My task for today was installing flooring in the loft. It is actually much easier to install than I expected it to be: there are several steps to the process, but none of them are actually difficult. For those of you just tuning in, I'm using wide planks from Whiskey Flats Lumber rather than the more common varieties of hardwood flooring. I love the old fashioned look of the variable width boards and the visible screws (which look like nails unless you check closely). The floor is one of my designated luxuries, although in reality it won't cost me very much more than prefinished hardwood from the local Home Depot (this stuff is costing me about $6.50 a square foot).
To install this kind of flooring, you have to measure and mark the places to put the screws, then drill the holes over the marks, get the board into position and put the screws in. A carpenter's square, a pencil, two drills and a bag of screws and you're good to go. The worst part is digging through the pile of lumber in the living room to find the boards I need! I think I moved every board today in search of the ones I needed. However, I am very happy with the end (well, interim) result - check out the picture in full size.
Once the floor is down and sanded, it'll be stained with black walnut stain. This picture shows three of the four wood finishes that are in use in the house: the light walnut on the walls, the golden pine on the doors, and the black walnut on the floors. (Those are just a couple of pieces of scrap flooring, stained with two coats of Watco Black Walnut and pushed up against a wall so I could see what it looked like). It is actually a bit darker than what you see in the picture, the flash washed it out a little. I like the contrast: I purposely wanted a very dark floor, medium walls, and a light ceiling. I think having the colours move from dark to light makes the room feel more 'grounded' somehow.
12 July 2006
Off to Lithuania
My sister and her husband left for Lithuania last week. I love this picture ... so I had to post it. :)
You can read about their adventures on their blog!
11 July 2006
For further savings, I've decided not to install a land line for the telephone. It will cost about $1500 just to get the line run to the house - and then I'd have a bill of about $40 a month on an ongoing basis, which I don't particularly need. I've found a better cell phone plan, so my monthly phone bill is substantially less than it was: these days, the cell phone is a requirement and the land line is optional. Strange how things change with advances in technology.
Someday I'll have a garden, which will help bring the grocery bill down, and I do get as many eggs as I can eat (and more!) from the chickens. I calculated the cost to be about 5 cents an egg (excluding infrastructure costs). Eventually we may be able to make a little money from the sheep, although probably not much more than what will cover feed and vet bills. Ah, the dreams of being able to supplement my income with old fashioned skills ... it may still happen, but I'm not banking on it.
Speaking of banks: the tricky part to all of this, of course, is the up front investment.

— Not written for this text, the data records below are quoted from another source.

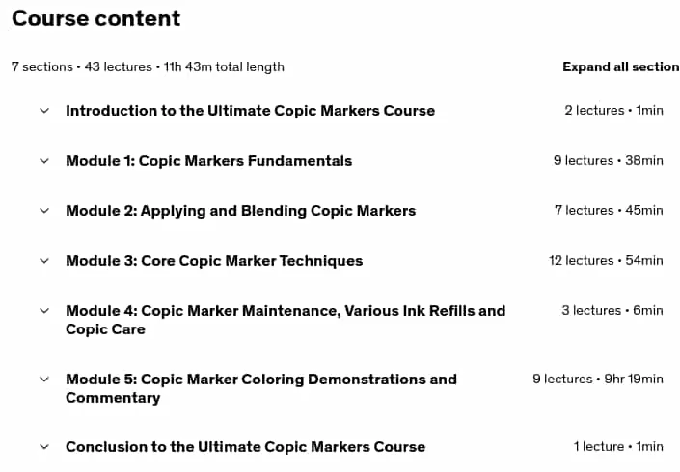
Task: Expand Module 1 chevron arrow
Action: point(44,161)
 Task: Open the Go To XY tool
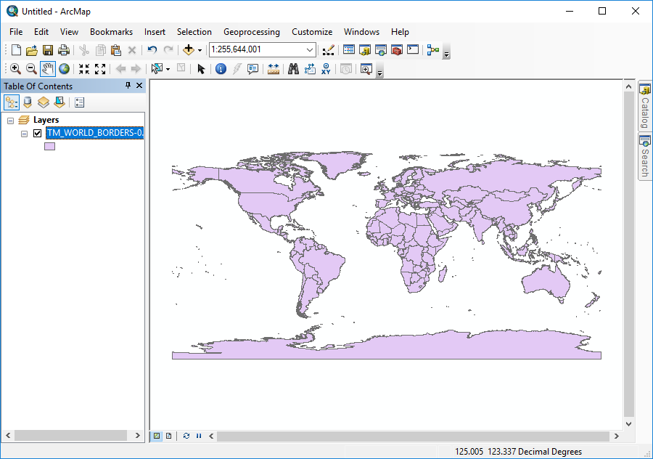coord(325,68)
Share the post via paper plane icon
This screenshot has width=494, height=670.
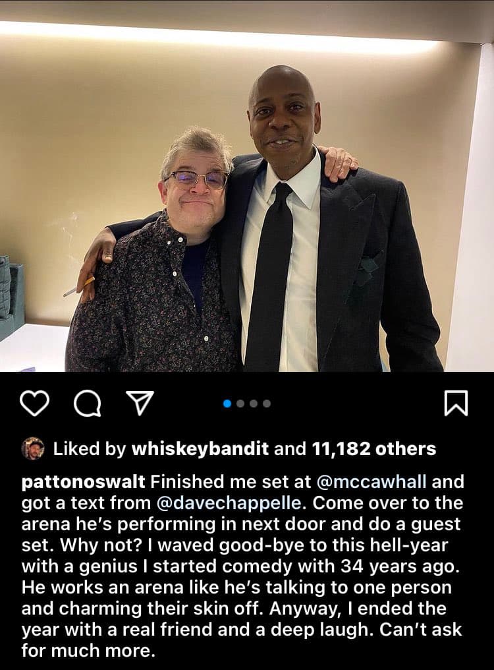[140, 404]
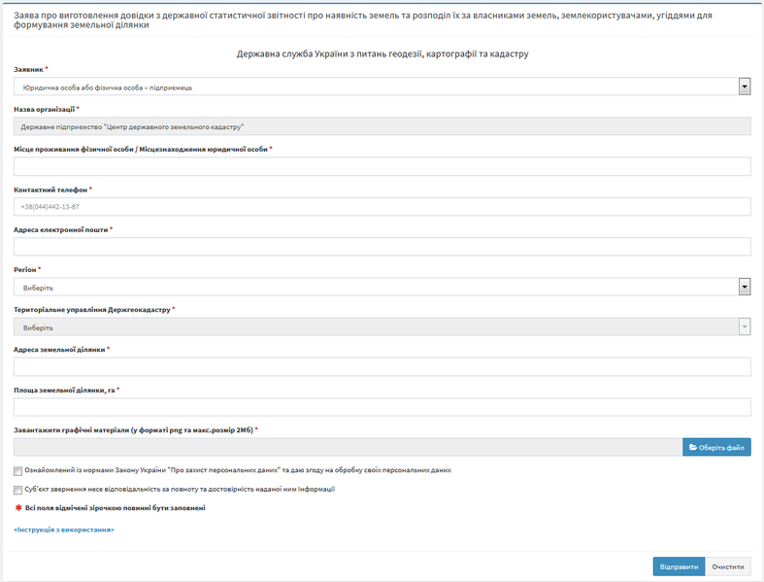Click the Контактний телефон input field
This screenshot has height=582, width=764.
click(x=382, y=207)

While I did manage to get approved for an owner-build mortgage (through the nice folks at ATB Financial, who are the only ones willing to finance such a venture), it still takes a lot of money to get things going. You don't get your mortgage funds until after you complete the work and an inspector agrees that it is done. Well, that's not entirely accurate: you do get startup funds, but not enough to pay for everything as you go.
The good news is that you don't have to pay your regular mortgage payment until your house is done or until one year has passed, whichever comes first. That means that a portion of your paycheque can be used to buy deck screws and light fixtures and tools instead of paying a mortgage, which helps. Still, the cash to pay for the solar panels and the fireplace and the kitchen cabinets all has to come from somewhere, and my paycheques are not quite that generous. To accomplish the necessary financial sleight of hand, I have a number of creative financing options in place ... all of which are racking up interest at startling rates, unfortunately. I took advantage of all the offers I could find: my kitchen cupboards were bought on a no-payments-for-a-year promotion at Ikea, and I've put other major purchases on one credit card then switched the balance to another card that offered a low interest for six months on transferred balances.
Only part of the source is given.